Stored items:
++++++++++

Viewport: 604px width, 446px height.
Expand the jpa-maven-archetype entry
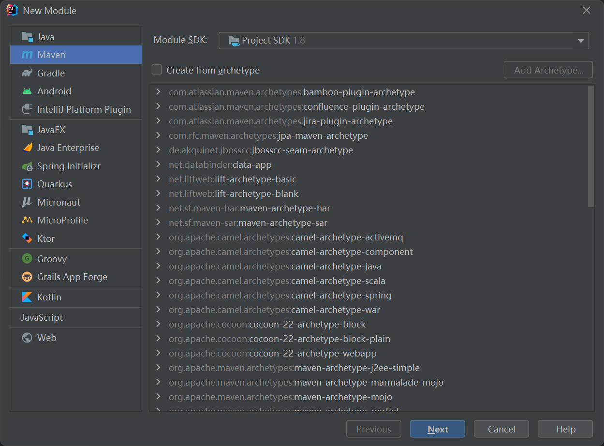158,135
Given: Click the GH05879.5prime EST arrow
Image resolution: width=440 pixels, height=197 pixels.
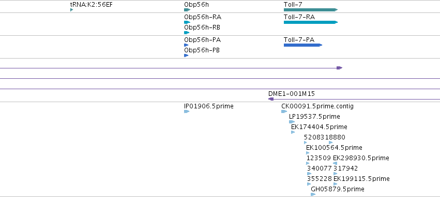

++++++++++

Work request →
The copy must match each record exactly, apart from the images, which stay out.

Written answer →
Viewport: 604px width, 446px height.
Expand the jpa-maven-archetype entry
158,135
Given: Click the GH05879.5prime EST arrow
Image resolution: width=440 pixels, height=197 pixels.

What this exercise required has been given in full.